-- Records follows --
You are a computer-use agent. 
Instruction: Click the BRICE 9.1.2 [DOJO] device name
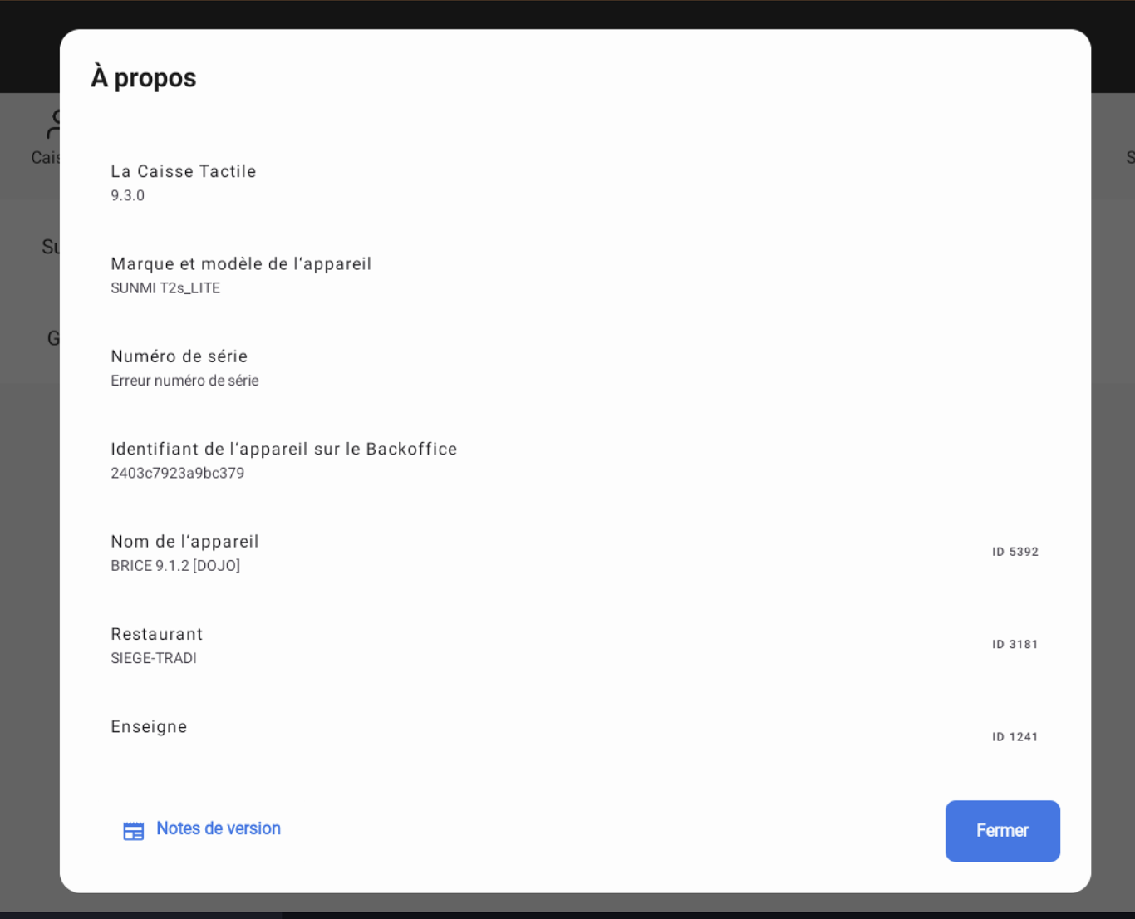175,566
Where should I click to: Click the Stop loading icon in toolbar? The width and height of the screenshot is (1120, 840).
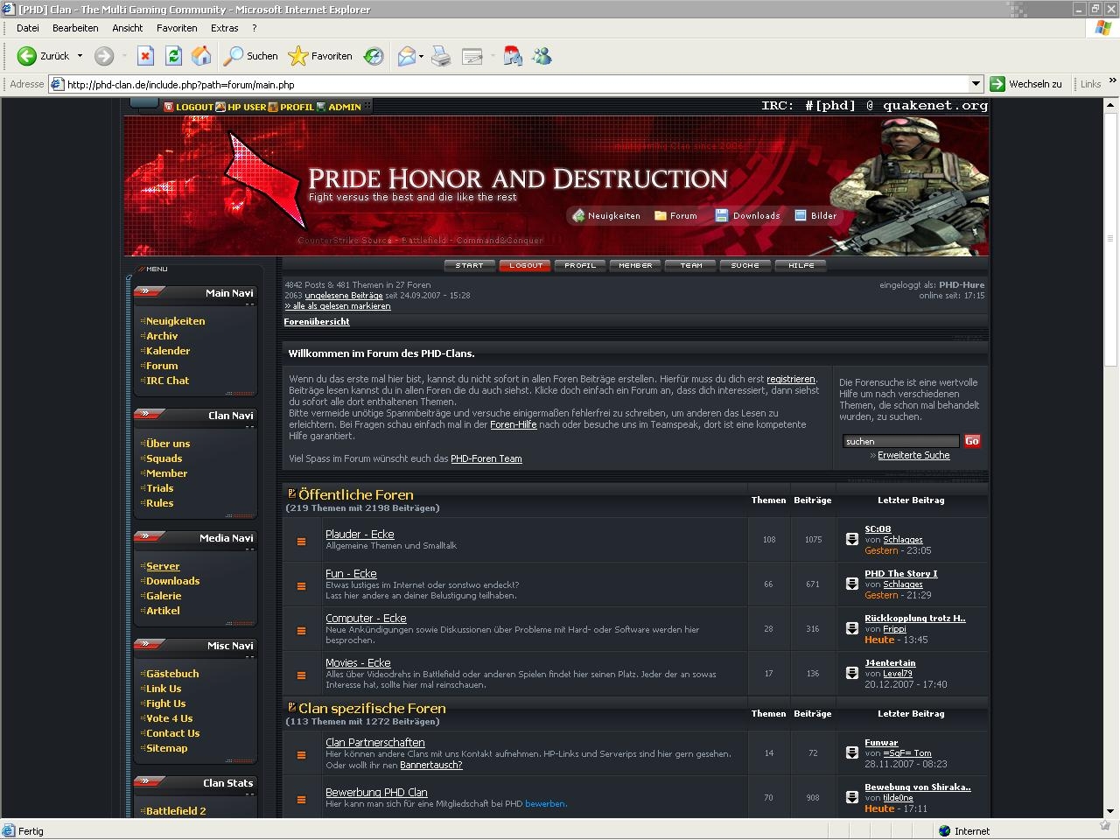pos(145,56)
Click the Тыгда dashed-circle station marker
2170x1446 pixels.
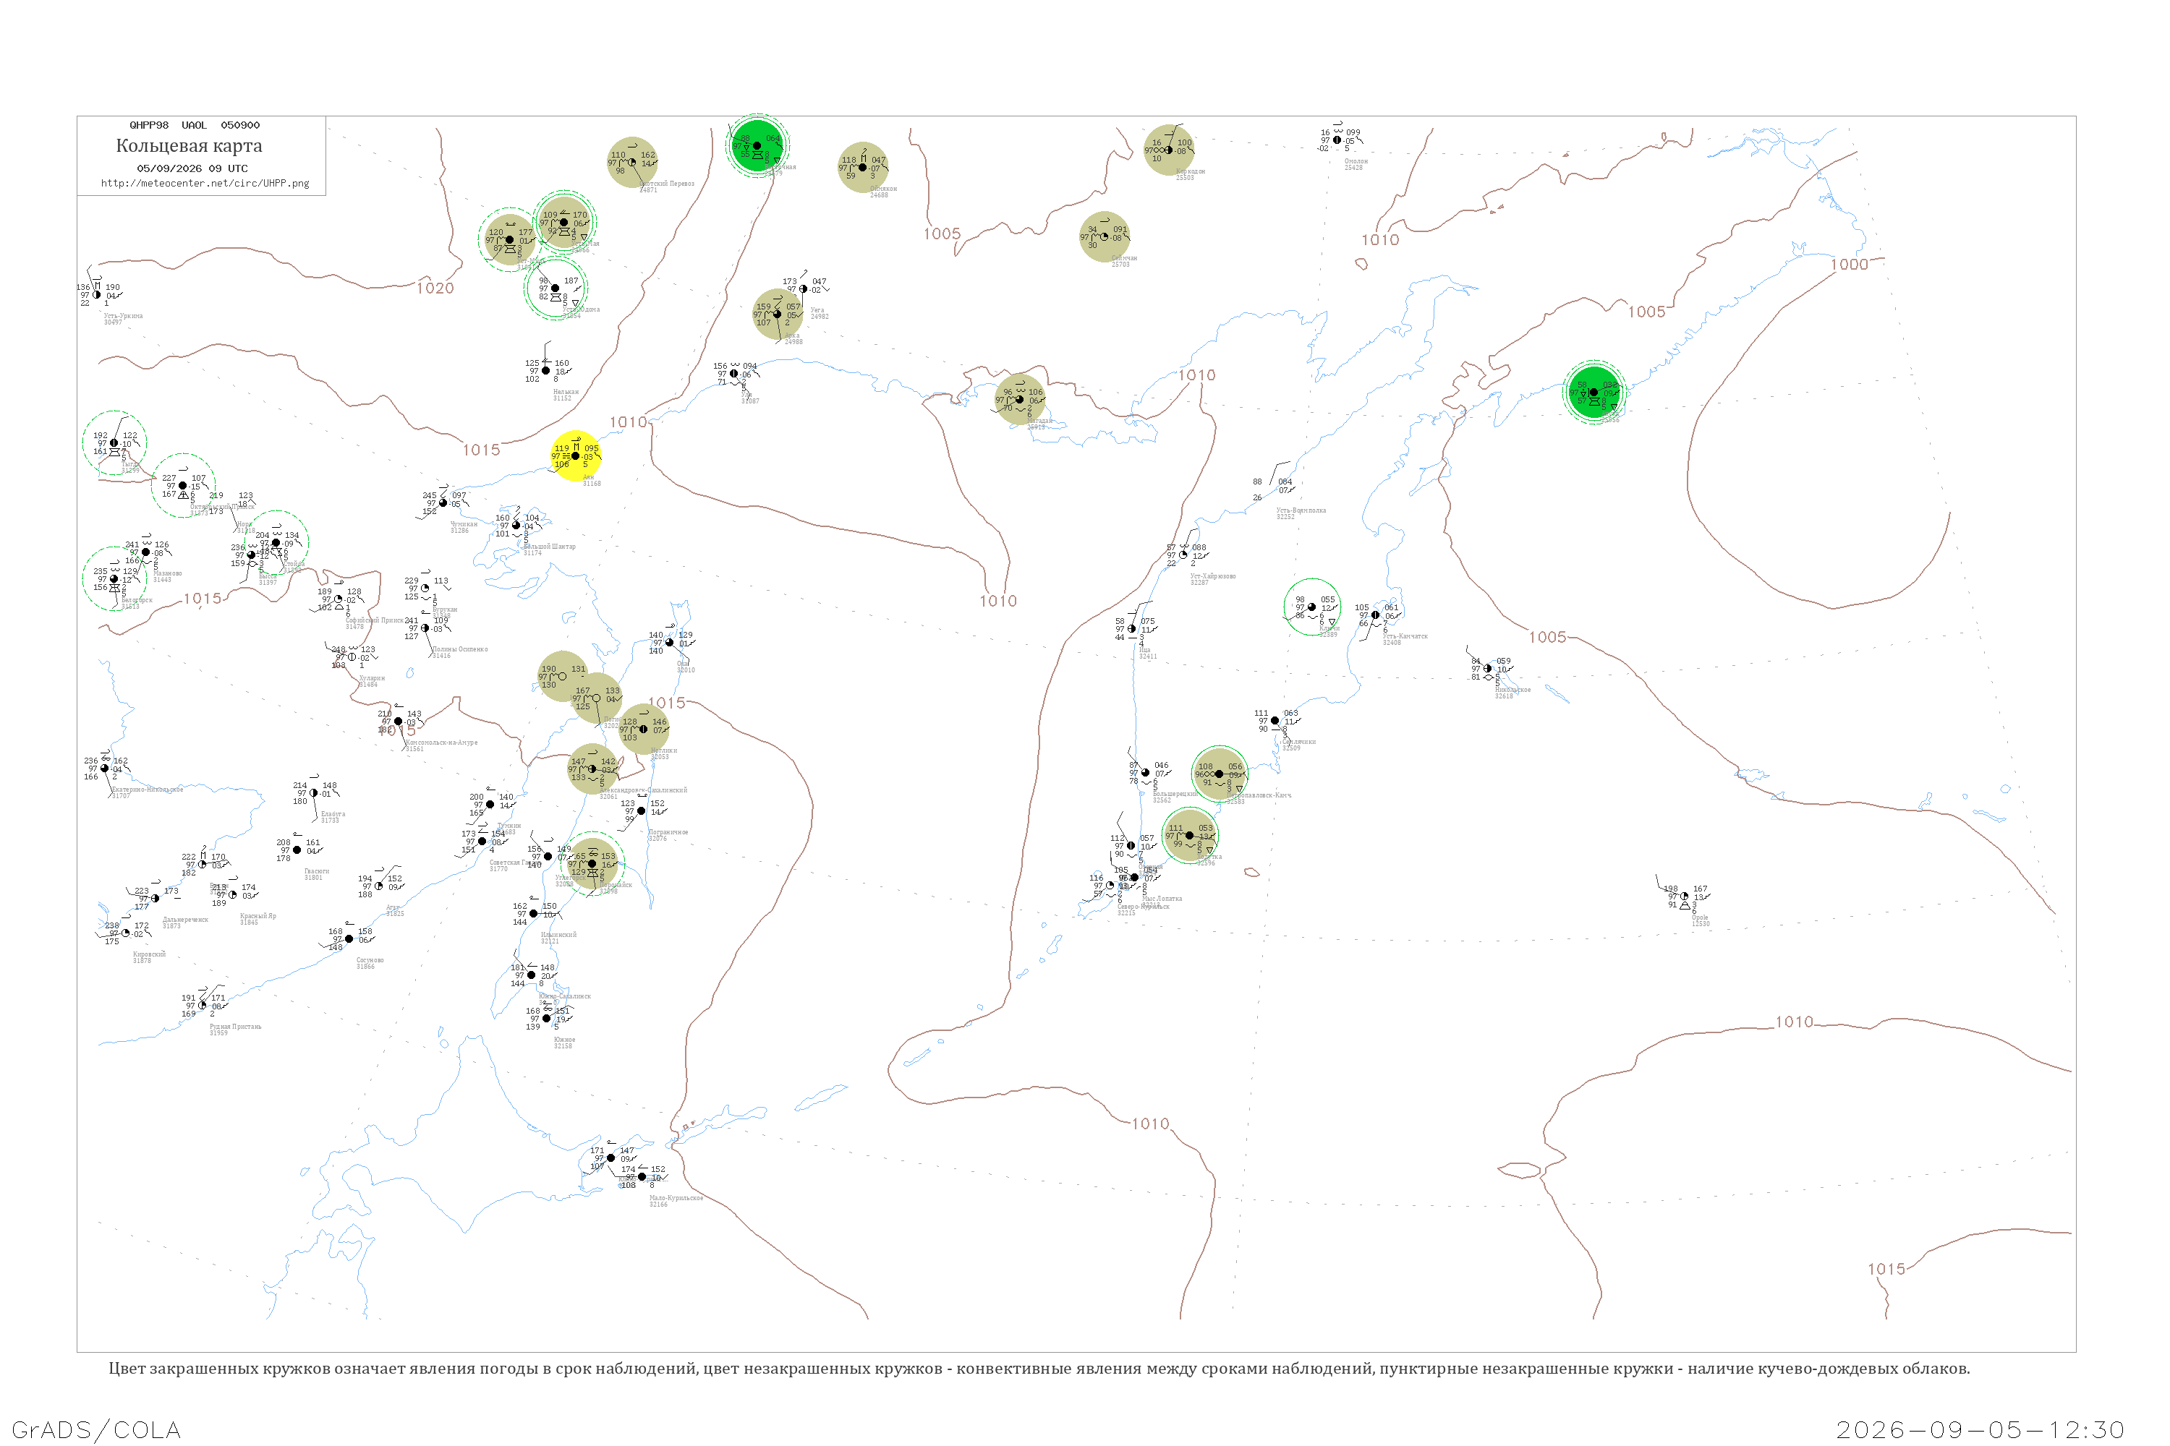(x=114, y=443)
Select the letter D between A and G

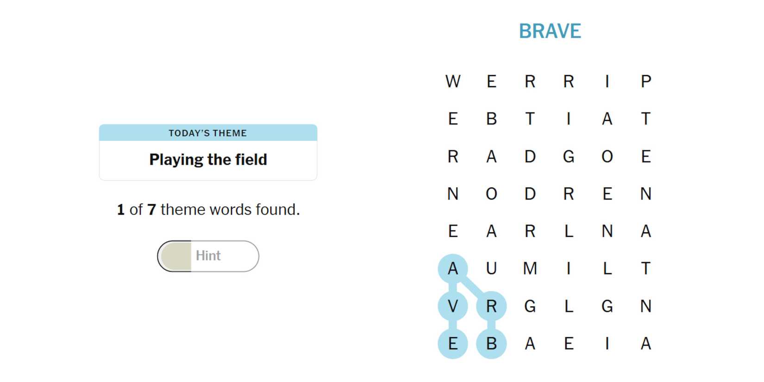pos(530,157)
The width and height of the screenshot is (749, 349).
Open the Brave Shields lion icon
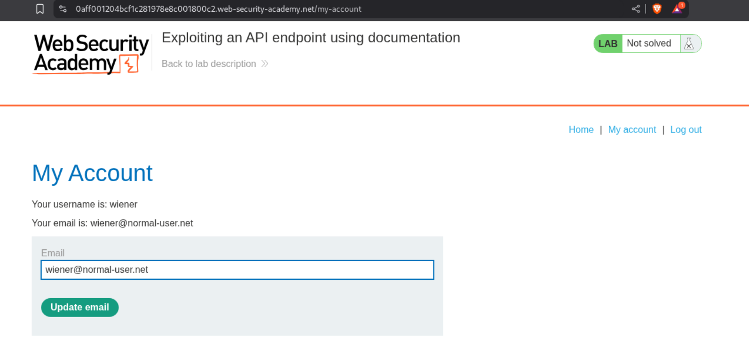click(x=657, y=9)
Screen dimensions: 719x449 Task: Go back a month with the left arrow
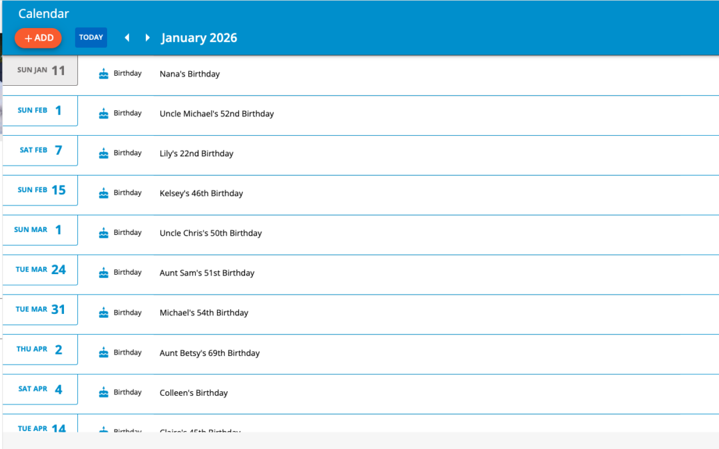(126, 37)
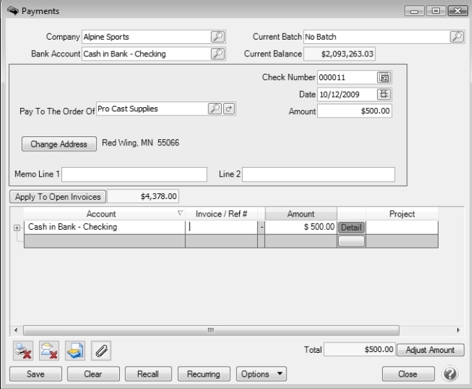Click the stacked documents icon
Image resolution: width=472 pixels, height=389 pixels.
pos(75,351)
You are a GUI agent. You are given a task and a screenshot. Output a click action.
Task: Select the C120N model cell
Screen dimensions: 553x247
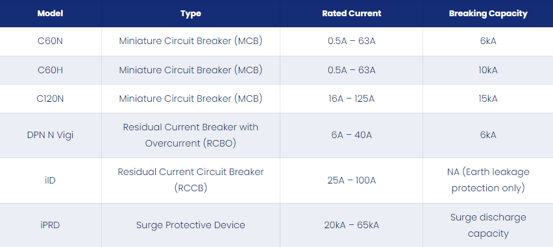coord(51,99)
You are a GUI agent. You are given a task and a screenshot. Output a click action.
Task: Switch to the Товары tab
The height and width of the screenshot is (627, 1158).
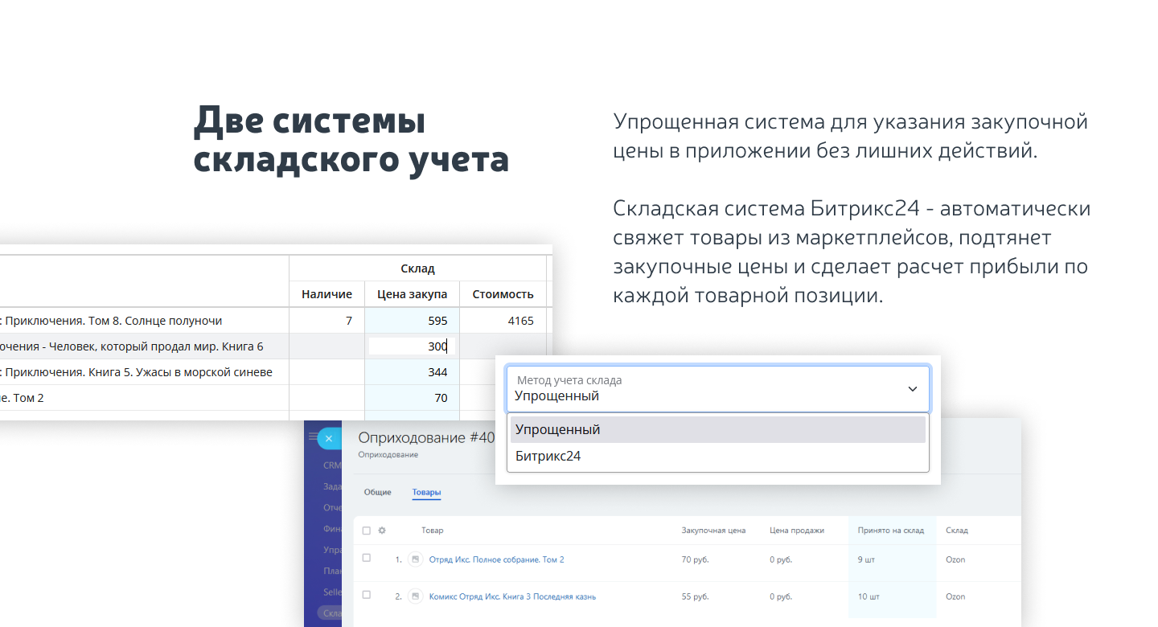point(426,492)
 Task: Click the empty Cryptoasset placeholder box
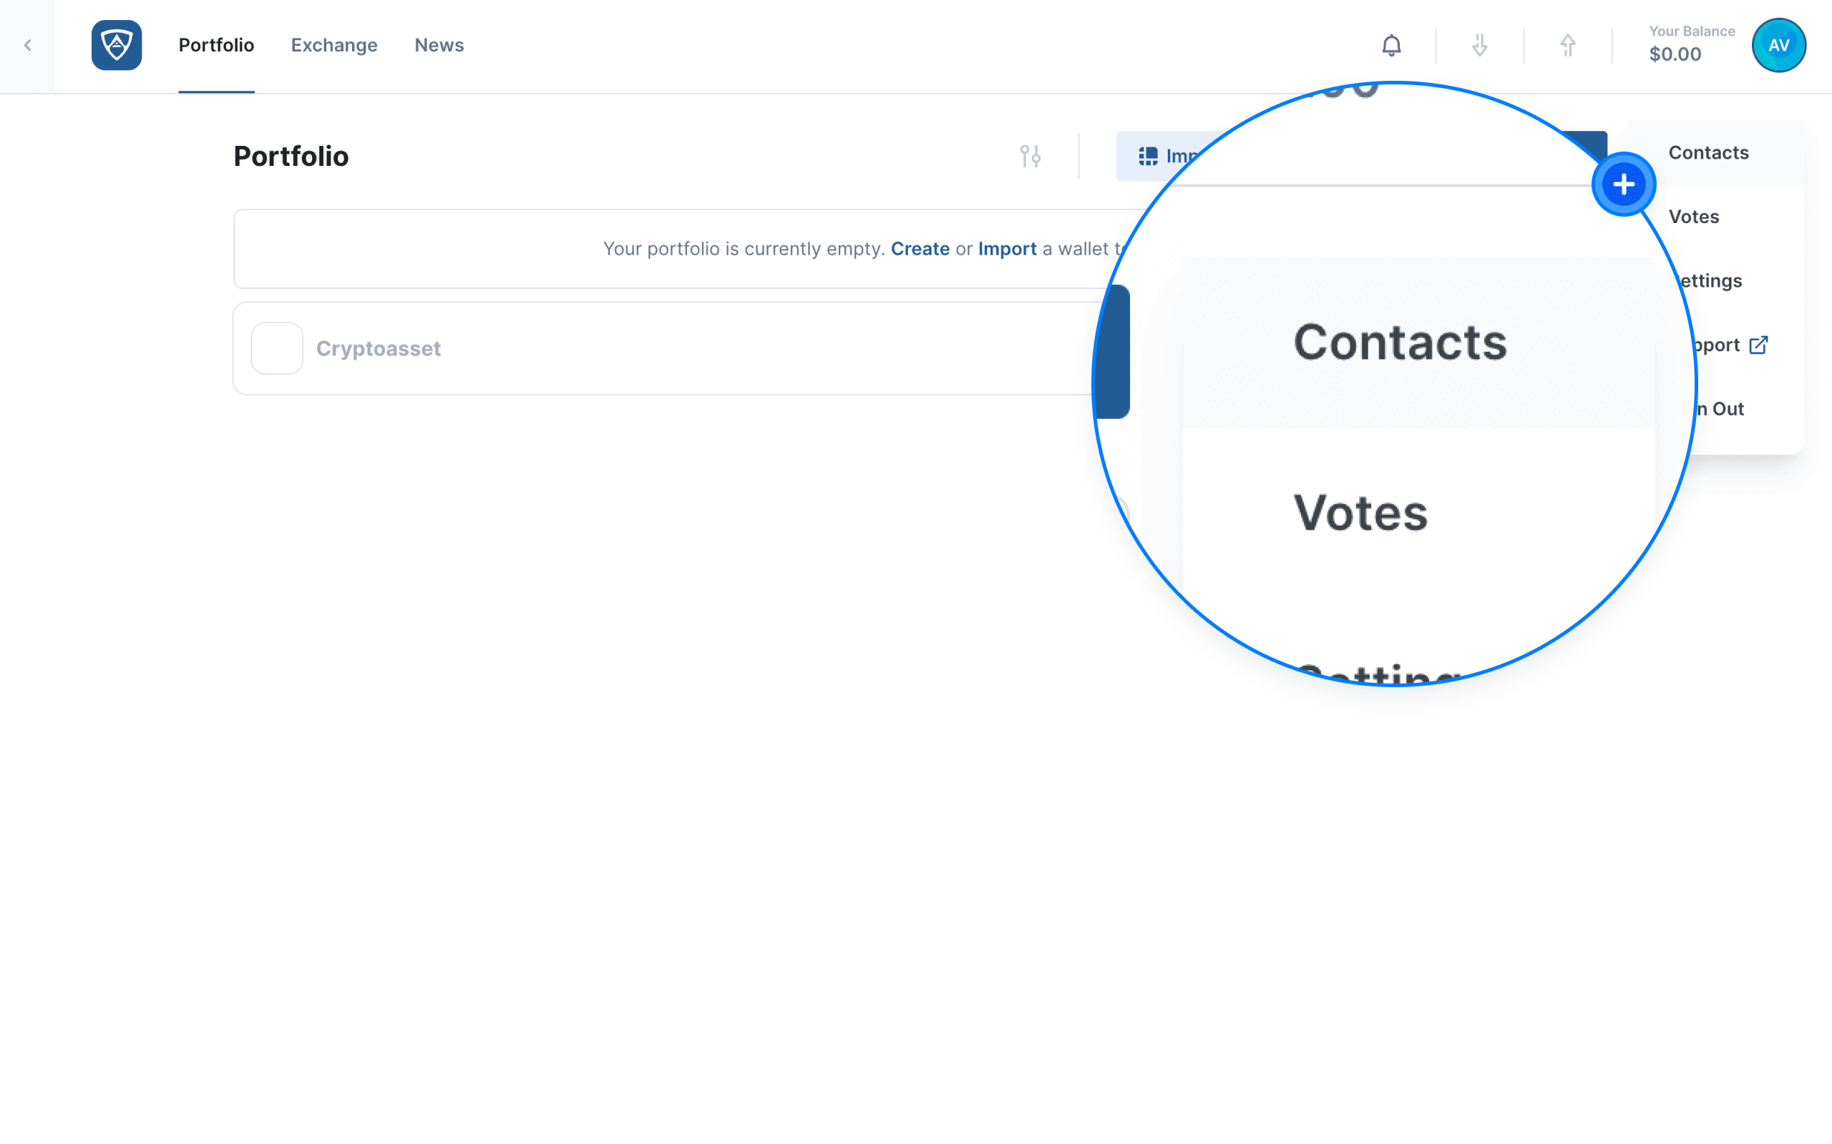[276, 348]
-- Records concluded --
:: Exercise ::
From the records above, quote word for word only the lines beginning at the line that has "Where should I" and stopping after the line that has "The width and height of the screenshot is (749, 349).". Omit the pictures.

:: Task result ::
Where should I click to: Click the Stop loading icon in toolbar? The width and height of the screenshot is (1120, 840).
pos(145,56)
Click the Тыгда dashed-circle station marker
2170x1446 pixels.
(x=114, y=443)
Select the letter D between A and G

pos(530,157)
The width and height of the screenshot is (749, 349).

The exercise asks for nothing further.